* _Texte fourni_
Laurent Chambert[1] est un artisteplasticien et compositeur de musique français né le à Saint-Étienne. Pour décrire la nature de son travail artistique Frédéric Valabrègue[2] dit de lui en 1999 qu'il « crée des volumes virtuels, des volumes en puissance qui n’ont ni masse ni poids. » Plus loin, il précise « des volumes dont la véritable matérialité, épaisseur ou profondeur consisterait en leur inscription dans un tissu urbain ou un réseau d’échanges. »[3] L'historien d’art Pascal Pique avait pressenti ce déplacement décrit dans un article consacré à l'artiste et publié dans la revue Blocnotes[4] en 1994 avec cette intention « d'articuler dans un même mouvement des repères (images tirées des medias, systèmes de représentation de l'univers) et un état de conscience perceptive. »[5]. À partir de 2001, date de sa rencontre avec l'auteur interprète Marie Möör, il revient à la musique et lance Rose et noire puis en 2007, The Other Colors : la création musicale reconfigure son activité artistique sans pour autant le soustraire à des préoccupations déjà engagées.

Données de localisation des mots et des éléments
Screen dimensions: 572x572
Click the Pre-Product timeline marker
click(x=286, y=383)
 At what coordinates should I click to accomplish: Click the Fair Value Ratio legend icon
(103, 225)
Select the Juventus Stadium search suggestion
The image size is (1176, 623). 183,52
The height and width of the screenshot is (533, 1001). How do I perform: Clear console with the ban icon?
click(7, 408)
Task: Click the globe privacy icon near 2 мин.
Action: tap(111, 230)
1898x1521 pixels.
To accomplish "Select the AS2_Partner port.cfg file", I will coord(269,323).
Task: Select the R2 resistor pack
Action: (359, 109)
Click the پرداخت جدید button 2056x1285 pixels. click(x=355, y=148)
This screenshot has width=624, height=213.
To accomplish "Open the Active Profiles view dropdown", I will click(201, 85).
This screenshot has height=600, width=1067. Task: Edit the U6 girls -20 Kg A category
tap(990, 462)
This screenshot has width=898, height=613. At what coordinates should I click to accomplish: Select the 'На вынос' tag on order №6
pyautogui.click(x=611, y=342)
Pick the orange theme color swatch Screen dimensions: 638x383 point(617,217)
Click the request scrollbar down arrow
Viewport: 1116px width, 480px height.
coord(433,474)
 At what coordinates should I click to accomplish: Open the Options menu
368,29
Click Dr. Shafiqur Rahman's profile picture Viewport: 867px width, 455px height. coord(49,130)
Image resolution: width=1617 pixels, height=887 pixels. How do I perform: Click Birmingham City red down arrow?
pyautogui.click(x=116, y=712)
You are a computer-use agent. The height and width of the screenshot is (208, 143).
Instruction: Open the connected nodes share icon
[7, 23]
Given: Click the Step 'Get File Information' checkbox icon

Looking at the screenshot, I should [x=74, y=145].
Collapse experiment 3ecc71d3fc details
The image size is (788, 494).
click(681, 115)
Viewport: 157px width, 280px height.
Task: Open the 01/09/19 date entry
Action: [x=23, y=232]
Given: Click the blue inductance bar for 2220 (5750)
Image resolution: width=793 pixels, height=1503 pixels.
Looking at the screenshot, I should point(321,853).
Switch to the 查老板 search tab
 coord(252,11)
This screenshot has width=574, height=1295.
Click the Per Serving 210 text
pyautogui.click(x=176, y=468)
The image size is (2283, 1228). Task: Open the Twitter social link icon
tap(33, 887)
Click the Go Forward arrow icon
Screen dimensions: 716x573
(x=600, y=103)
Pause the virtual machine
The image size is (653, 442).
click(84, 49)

* _Objectif visé_
D'après le texte sur Laurent Chambert, en quelle année a-t-il rencontré l'auteur interprète Marie Möör ?

* _Réponse attendue_
En 2001.